Politics of the Republic of the Congo takes place in a framework of a unitary semi-presidential republic, whereby the President is the head of state and the Prime Minister is the head of government, of a pluriform multi-party system. Executive power is exercised by the President and the Government. Recently, following the approval of a new Constitution after a referendum in 2015, Congo became a semi-presidential republic after the creation of the post of prime minister who is responsible to the legislature, as well is the cabinet of the former. Legislative power is vested in both the Government and the two chambers of parliament.

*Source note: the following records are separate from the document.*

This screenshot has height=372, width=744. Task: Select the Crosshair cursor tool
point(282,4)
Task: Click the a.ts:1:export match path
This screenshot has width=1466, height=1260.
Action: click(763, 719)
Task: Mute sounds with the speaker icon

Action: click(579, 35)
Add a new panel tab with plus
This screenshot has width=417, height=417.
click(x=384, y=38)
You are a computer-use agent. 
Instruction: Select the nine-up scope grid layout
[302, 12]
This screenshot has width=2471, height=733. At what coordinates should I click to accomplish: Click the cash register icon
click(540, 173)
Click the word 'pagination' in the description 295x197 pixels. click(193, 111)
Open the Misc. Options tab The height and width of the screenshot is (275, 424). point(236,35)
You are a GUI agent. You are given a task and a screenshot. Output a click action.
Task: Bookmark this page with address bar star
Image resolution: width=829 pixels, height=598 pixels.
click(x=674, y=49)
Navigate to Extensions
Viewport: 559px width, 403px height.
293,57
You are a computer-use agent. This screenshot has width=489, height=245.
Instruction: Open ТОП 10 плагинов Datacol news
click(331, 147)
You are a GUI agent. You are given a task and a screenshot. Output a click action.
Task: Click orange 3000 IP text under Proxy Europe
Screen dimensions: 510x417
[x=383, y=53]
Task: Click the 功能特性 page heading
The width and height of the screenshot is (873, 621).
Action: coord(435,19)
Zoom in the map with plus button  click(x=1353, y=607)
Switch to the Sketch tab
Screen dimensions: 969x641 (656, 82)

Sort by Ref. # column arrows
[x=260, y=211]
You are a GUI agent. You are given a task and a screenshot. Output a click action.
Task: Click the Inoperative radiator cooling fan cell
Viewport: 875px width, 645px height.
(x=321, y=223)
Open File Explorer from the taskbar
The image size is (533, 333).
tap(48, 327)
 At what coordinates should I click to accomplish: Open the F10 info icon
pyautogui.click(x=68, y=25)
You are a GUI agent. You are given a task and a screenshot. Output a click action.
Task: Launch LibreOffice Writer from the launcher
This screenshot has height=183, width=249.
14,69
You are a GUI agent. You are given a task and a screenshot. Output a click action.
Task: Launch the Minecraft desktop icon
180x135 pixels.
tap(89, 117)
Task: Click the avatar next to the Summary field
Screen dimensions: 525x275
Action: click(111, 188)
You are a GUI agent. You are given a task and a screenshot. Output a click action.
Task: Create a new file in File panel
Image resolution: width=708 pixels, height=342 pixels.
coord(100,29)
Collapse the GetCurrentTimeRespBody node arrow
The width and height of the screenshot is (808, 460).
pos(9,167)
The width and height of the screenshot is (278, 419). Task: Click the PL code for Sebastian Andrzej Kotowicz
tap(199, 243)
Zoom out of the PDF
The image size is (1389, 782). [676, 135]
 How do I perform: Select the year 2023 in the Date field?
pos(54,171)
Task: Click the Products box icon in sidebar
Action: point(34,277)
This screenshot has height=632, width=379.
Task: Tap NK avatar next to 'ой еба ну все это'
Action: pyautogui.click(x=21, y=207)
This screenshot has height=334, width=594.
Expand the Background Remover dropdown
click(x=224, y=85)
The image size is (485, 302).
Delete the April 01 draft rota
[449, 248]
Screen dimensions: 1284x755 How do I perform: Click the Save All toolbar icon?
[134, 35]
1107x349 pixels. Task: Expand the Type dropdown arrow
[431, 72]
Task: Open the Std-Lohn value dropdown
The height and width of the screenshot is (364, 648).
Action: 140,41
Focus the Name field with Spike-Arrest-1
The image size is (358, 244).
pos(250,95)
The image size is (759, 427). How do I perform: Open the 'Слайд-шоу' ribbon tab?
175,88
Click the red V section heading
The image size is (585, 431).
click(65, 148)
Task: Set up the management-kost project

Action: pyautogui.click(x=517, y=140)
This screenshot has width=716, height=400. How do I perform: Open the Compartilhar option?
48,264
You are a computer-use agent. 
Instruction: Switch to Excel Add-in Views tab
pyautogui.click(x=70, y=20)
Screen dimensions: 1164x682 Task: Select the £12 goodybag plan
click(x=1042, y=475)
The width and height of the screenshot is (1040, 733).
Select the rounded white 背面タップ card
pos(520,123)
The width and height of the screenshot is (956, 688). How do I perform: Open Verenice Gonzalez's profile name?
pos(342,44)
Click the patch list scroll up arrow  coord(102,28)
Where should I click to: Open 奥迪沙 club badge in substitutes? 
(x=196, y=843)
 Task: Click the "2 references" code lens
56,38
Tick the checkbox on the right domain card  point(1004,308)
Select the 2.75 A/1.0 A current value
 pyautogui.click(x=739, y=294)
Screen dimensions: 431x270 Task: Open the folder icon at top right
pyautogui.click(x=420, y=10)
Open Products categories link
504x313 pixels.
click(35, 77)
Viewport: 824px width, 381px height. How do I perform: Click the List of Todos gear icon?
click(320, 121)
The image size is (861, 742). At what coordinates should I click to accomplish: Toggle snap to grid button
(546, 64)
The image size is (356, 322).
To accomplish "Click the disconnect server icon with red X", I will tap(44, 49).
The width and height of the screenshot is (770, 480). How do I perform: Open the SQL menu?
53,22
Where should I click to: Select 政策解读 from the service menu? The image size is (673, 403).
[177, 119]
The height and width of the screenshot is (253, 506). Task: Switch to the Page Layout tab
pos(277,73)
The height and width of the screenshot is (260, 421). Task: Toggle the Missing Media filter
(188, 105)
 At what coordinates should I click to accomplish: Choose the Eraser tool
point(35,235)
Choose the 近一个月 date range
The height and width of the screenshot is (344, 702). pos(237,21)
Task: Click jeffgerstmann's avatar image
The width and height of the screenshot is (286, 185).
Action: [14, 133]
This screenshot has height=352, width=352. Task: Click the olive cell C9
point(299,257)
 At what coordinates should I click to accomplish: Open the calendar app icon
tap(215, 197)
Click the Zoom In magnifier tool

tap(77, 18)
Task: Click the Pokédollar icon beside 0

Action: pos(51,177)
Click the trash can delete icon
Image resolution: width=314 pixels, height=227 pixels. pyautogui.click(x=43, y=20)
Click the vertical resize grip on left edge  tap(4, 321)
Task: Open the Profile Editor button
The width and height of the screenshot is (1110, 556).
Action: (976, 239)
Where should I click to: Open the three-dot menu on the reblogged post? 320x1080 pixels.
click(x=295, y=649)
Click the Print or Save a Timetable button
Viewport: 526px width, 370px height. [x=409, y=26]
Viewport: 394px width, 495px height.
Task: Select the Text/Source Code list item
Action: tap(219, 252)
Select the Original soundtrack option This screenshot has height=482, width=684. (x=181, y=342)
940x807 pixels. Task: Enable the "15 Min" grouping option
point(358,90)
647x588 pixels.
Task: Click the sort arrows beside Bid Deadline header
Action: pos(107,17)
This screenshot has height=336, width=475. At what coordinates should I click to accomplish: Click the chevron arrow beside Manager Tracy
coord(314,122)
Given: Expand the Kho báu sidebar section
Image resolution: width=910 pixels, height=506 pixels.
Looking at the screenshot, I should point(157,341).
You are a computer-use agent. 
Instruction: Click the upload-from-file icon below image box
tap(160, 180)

Many countries have a semi-presidential republic and elections, examples of other countries than the Republic of the Congo include France, Peru, and Croatia. However, having semi-presidential republic does not necessarily mean that a country is a democracy. A central, but not the only, component of democracy is free and fair elections, where the population can hold accountable those in power. Data collected from Freedom House, shows that the country scored 2/40 on political rights, and 15/60 on civil liberties; however, more specifically, the country scored 0/4 on whether there were free and fair elections.

In terms of civil, political, and human rights, another tenant of democracy, another non-governmental organization, BTI, reports that the rule of law “only exists on paper” in the country; this follows suit from a report from Amnesty International, which documents how Alexandre Ibacka Dzabana and Ras le Bol, both human rights leaders in the country were arrested the day after they announced they would hold a press conference to denounce election irregularities that occurred.

==Executive branch==

|President
|Denis Sassou-Nguesso
|Party of Labour
|25 October 1997

Main office-holders
| Office | Name | Party | Since |
|---|---|---|---|
| President | Denis Sassou-Nguesso | Party of Labour | 25 October 1997 |
| Prime Minister | Anatole Collinet Makosso | Party of Labour | 12 May 2021 |

==Legislative branch==
The Parliament (Parlement) has two chambers. The National Assembly (Assemblée Nationale) elects its members to five-year terms in single-seat constituencies. The members of the Senate (Sénat) are elected for a six-year term by district, local and regional councils.
The Republic of Congo is a one party dominant state with the Congolese Labour Party in power. Opposition parties are allowed, but are widely considered to have no real chance of gaining power.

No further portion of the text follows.